— Task brief —
Look for "Edit" in each line of the entries, and return the matching lines.

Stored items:
**********

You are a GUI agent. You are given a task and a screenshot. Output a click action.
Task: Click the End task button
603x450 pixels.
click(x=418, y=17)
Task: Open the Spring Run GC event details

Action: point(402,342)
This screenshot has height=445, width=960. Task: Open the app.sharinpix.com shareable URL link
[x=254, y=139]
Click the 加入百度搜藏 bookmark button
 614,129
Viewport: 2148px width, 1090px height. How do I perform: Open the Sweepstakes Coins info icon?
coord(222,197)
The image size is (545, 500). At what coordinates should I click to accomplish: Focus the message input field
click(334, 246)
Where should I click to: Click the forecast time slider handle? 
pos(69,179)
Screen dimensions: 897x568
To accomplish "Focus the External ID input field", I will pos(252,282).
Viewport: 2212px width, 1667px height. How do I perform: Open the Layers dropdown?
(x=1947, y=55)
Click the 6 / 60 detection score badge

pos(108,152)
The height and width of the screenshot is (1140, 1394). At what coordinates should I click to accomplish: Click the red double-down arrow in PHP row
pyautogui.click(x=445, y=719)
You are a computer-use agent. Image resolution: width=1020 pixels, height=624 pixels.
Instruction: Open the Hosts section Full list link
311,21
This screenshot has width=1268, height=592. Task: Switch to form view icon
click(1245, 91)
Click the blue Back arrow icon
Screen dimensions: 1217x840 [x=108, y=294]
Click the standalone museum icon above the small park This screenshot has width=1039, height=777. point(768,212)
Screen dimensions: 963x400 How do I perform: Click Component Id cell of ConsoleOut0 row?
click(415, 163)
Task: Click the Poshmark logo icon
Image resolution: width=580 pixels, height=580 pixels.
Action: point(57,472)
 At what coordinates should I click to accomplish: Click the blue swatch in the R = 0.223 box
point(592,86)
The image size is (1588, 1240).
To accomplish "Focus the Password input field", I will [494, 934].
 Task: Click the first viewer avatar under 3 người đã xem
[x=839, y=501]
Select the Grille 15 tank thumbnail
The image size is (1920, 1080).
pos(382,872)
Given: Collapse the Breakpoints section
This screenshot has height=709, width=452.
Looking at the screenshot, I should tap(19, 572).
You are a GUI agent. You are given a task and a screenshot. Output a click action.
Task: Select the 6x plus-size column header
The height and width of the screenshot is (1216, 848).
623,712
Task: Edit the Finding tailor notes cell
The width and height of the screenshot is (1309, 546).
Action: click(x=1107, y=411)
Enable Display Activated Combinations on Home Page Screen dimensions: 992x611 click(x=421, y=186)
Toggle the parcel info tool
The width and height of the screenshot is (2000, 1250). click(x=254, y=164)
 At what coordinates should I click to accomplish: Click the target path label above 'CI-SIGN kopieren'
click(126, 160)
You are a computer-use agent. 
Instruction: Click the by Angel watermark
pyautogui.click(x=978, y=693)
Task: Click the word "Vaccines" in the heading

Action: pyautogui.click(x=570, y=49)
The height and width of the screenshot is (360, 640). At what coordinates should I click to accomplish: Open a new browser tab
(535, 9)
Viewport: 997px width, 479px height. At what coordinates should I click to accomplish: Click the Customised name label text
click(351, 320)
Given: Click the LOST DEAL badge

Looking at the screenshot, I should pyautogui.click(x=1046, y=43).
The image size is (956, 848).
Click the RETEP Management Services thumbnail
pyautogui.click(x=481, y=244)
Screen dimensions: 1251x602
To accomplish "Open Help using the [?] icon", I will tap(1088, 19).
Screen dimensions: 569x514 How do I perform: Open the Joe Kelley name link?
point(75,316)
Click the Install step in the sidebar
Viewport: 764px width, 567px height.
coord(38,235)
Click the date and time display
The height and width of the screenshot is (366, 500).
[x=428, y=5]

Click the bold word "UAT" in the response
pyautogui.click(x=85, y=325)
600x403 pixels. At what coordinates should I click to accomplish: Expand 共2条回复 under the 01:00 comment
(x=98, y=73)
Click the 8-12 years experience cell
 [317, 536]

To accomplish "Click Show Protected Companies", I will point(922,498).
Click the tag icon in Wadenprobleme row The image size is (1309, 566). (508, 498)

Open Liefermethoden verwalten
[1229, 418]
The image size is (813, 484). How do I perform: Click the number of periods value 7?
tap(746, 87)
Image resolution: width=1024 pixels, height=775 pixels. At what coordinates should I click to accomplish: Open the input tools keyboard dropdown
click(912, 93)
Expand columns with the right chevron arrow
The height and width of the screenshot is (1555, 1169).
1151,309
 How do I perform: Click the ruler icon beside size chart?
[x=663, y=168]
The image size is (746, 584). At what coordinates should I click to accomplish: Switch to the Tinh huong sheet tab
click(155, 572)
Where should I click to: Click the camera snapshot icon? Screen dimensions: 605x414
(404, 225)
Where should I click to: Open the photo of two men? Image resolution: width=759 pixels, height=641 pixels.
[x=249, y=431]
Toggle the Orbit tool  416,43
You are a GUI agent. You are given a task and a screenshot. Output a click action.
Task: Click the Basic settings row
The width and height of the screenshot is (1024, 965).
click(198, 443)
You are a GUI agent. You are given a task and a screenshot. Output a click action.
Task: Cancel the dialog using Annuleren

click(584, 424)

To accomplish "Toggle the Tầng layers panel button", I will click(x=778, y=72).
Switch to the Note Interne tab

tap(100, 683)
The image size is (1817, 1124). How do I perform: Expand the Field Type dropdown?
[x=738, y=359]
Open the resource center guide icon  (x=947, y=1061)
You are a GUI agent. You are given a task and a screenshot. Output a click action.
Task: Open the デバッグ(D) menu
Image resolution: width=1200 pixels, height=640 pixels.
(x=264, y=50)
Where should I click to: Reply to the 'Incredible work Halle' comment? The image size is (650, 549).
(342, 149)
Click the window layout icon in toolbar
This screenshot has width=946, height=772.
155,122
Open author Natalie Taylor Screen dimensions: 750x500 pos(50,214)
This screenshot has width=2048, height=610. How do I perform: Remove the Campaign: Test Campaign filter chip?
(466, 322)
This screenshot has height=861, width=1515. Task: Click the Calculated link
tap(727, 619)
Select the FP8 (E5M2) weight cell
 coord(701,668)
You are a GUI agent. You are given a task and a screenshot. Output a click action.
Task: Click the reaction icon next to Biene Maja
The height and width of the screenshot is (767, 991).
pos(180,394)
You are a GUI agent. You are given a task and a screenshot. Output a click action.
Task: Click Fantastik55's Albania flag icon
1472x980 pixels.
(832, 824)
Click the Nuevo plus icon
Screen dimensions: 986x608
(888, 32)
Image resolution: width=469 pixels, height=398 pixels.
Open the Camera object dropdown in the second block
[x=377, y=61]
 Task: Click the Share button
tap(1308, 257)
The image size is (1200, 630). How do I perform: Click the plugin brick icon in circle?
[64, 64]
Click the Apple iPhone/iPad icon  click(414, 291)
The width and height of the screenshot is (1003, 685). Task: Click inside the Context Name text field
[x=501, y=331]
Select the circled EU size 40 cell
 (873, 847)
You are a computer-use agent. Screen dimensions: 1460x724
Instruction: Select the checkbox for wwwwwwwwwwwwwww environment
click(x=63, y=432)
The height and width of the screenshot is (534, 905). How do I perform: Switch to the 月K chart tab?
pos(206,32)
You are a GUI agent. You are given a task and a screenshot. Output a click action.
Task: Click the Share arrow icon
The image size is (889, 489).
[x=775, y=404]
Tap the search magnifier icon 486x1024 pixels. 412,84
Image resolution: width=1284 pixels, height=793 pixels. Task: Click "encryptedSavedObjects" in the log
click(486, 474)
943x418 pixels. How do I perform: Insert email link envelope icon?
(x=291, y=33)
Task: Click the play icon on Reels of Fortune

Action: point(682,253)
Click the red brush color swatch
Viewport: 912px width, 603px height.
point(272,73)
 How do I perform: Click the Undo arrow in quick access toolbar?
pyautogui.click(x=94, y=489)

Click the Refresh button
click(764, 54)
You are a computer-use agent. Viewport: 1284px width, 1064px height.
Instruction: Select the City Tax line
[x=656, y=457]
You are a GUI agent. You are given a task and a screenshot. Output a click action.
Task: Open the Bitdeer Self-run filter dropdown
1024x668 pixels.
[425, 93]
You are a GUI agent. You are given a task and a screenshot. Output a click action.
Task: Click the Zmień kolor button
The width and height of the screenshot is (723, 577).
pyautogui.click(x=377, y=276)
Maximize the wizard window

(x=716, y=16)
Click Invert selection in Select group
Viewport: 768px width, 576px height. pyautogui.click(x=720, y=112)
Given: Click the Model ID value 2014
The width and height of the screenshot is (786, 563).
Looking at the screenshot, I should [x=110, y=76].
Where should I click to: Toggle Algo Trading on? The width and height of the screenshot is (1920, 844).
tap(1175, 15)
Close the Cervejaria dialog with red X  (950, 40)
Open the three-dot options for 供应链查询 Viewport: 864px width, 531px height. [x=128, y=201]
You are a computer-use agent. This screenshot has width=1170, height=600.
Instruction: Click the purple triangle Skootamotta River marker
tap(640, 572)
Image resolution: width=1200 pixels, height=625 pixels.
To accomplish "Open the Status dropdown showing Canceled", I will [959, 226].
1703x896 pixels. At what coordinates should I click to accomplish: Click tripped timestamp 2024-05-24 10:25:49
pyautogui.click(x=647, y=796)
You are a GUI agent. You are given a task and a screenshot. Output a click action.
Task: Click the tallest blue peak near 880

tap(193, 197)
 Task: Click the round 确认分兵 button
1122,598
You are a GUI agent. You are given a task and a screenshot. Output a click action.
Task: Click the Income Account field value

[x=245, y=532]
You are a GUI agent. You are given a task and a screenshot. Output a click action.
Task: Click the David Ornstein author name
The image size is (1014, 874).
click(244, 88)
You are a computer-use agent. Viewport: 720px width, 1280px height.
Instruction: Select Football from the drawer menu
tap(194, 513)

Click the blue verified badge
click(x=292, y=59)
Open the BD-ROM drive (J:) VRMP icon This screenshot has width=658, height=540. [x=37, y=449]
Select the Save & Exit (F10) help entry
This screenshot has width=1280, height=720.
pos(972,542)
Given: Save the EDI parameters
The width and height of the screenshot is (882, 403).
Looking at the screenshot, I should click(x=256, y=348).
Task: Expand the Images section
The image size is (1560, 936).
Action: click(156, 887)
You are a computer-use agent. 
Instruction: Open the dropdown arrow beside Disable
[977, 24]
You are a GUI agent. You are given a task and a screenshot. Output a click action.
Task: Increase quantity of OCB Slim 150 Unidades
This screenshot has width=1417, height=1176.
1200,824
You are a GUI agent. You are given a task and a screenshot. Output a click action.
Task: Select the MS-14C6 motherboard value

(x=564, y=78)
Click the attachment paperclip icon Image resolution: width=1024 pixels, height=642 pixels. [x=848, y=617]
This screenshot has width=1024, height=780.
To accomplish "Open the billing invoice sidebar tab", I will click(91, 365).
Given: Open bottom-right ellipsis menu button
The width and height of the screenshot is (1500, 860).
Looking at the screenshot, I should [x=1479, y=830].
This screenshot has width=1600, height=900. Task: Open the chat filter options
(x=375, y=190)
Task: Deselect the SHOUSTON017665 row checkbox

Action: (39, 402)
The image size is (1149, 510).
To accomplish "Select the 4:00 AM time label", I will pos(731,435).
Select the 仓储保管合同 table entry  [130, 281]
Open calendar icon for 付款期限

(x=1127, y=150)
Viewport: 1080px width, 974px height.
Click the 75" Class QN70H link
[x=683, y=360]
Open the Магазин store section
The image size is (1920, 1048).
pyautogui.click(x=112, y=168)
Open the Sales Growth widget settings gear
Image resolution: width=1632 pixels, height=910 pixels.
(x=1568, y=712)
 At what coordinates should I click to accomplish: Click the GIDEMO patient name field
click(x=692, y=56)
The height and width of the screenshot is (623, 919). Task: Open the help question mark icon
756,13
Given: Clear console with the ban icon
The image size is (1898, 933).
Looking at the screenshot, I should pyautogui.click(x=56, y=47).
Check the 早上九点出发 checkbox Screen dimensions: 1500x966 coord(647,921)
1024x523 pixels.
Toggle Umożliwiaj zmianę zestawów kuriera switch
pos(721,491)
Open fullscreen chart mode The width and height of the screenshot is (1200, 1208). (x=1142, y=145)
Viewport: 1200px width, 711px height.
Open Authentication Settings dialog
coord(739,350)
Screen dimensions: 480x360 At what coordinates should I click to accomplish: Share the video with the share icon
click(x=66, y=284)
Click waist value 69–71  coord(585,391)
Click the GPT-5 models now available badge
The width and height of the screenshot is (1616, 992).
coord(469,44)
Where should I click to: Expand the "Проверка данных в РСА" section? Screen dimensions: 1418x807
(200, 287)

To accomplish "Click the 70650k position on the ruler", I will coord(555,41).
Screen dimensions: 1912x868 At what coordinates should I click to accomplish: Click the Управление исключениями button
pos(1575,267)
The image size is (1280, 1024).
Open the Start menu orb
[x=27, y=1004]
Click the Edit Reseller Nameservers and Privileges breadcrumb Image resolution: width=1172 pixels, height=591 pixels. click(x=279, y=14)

**********

— Problem solution —
Task: Edit the Finding tailor notes cell
Click the Edit Reseller Nameservers and Privileges breadcrumb Image resolution: width=1172 pixels, height=591 pixels. click(x=279, y=14)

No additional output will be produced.